Он как-то несуразно сопит, но руками работает довольно умело, а затем опускается на корточки и начинает работать ртом… Я провожу по его не слишком чистым волосам, касаюсь щетины и вдруг начинаю ещё раз оглядываться по сторонам. Почему-то меня вдруг осеняет: здесь по проекту бомбоубежище, ведь в те времена, когда строили эту библиотеку, бомбоубежище было чем-то само собой разумеющимся, их рыли чуть ли не под каждым домом, а уж под читальным залом сам бог велел организовать укрытие. И вот я уже слышу, как там, снаружи, что-то грохочет, весь мир вокруг сотрясается и горит, и только тут, под землёй, скромный поэт, надо сказать, довольно неплохо управляется с моим членом.
После финала я вдруг замечаю краем глаза несколько пыльных томов с надписью “Есенин” на корешках.
- “Белая берёза под моим окном…” - бормочу я, припоминая что-то из далёкого-предалёкого детства.
Кажется, в детском саду мы даже рисовали эту самую берёзу. У меня была белая гуашь, и нужно было немножко разбавить с синим, чтобы получился снег.
- Ой, - говорит он, вытирая губы, - Есенин… Терпеть не могу!
- Почему? - усмехаюсь я.
- Очень примитивная деревенская поэзия, без каких-либо интересных форм, без второго плана. Даже для той эпохи весьма скучная. Ведь уже был Маяковский, и Цветаева, и Ахматова, и Игорь Северянин…
Фамилии, знакомые мне со школы. Но, пожалуй, кроме “Белой берёзы”, я не вспомню ни одного из стихотворений, которые, может быть, даже учил.
- А сейчас-то хоть есть какие-нибудь поэты? - спрашиваю я, застёгивая ширинку.
- Поэты есть всегда, - произносит он как-то обречённо.
- Не знаю ни одного, - говорю и тут же поправляюсь: - Ну, разве что тебя.
Он грустно усмехается.
- Нет, ну правда. Назови мне хоть одного современного поэта.
- Седаков, Месяц, Чухонцев, Ермакова, Гандлевский…
Ни одна из этих фамилий мне ровным счётом ни о чём не говорит.
- Вот писателей я ещё могу назвать: Толстая, Акунин, Сенчин, Прилепин…
- Да, прозаиков знают. Проза востребована массово, а поэзия - удел избранных.
Я так и слышу, как он говорит об этом кому-то из своих скучающих учеников, который в это время пялится в телефон.
- Может, потому что поэты ничего толкового в последнее время не пишут?
Он горько усмехается.
- Просто снова должно прийти время для поэзии. Видимо, оно ещё не пришло.

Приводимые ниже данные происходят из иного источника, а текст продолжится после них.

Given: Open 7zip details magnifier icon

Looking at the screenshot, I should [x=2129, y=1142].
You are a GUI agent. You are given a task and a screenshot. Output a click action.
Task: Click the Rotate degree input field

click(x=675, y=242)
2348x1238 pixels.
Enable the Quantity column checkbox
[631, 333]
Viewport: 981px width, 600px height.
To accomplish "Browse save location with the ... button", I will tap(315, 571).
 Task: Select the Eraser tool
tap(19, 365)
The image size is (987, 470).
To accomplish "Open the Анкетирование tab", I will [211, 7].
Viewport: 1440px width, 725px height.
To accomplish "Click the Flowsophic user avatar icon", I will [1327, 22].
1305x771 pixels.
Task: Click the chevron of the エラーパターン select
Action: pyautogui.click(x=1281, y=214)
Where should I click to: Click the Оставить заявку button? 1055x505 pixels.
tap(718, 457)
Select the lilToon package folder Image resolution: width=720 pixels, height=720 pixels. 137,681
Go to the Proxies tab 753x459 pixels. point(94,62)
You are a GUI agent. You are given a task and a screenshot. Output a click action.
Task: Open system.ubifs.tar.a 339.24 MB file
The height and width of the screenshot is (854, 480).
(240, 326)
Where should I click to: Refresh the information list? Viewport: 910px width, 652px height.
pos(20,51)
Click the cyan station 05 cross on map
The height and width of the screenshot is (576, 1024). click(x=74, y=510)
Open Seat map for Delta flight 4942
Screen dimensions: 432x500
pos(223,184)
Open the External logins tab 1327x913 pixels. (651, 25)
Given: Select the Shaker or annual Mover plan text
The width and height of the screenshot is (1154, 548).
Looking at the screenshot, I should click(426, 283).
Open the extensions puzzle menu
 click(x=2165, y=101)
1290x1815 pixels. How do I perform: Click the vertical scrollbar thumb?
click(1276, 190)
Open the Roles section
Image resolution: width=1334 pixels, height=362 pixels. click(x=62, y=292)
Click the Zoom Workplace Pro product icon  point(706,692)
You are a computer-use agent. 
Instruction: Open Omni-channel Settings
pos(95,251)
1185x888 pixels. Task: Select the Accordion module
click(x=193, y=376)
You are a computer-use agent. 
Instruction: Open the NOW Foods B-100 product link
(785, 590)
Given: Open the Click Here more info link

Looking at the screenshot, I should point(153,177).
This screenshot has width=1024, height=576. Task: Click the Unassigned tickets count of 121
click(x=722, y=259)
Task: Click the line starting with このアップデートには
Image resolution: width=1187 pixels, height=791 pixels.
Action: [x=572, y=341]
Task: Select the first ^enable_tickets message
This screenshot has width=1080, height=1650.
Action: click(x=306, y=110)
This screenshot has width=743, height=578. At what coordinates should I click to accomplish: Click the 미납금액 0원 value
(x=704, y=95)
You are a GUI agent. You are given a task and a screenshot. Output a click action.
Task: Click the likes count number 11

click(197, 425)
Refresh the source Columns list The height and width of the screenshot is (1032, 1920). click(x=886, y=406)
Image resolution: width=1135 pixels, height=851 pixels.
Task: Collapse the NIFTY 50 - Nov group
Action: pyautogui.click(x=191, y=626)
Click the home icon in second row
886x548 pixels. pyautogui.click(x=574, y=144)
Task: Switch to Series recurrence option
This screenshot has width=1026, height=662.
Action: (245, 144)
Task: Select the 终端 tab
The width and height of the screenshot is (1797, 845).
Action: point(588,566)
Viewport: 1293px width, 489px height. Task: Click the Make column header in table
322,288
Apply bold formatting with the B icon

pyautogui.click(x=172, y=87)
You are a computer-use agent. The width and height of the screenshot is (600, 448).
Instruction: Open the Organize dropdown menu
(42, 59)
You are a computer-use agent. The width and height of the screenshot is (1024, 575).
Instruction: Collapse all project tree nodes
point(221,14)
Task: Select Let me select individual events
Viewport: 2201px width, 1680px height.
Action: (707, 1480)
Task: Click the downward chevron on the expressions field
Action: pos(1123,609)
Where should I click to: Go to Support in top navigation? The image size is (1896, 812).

Я стесняюсь попросить его прочитать что-то из своего. Да мне, честно сказать, не очень-то и хочется. Я вдруг вспоминаю какой-то поэтический вечер в школе, где выступали стареющие поэты точь-в-точь как мой библиотечный полюбовник: взъерошенные, в старых замызганных курточках и с седой щетиной. Что они читали - убей не помню, но что-то такое длинное и не очень понятное. А ещё я выуживаю из памяти стихи про войну: про Волоколамское шоссе, про убитую партизанку Зинку… Видимо, скоро опять начнут писать военные стихи или, может, уже пишут? Вот тогда поэзия будет снова востребована?
- А есть стихи про геев?
- Есть, конечно, - он почему-то хмурит брови.
- Где их можно почитать?
- В интернете. Но хороших стихов найти очень трудно. Лучше тогда почитай Вячеслава Иванова, Михаила Кузмина и Софию Парнок. Это начало двадцатого века.
- А что, тогда уже писали стихи про геев?
- Их ещё в Древней Греции писали и в Древнем Риме.
Он тоже застёгивает штаны и начинает сопеть, как школьник-переросток, которого вызвали к доске с невыученным уроком. Он опять хмурит брови, будто силясь что-то вспомнить. И вдруг я понимаю, как он пронзительно одинок, ведь почти со всеми, кто спускается в это убежище, ему совершенно не о чем говорить. Да и со мной, в общем-то, тоже. Только - стихи и стихи…
- Кстати, у тебя красивый член, - говорю я, подмигивая.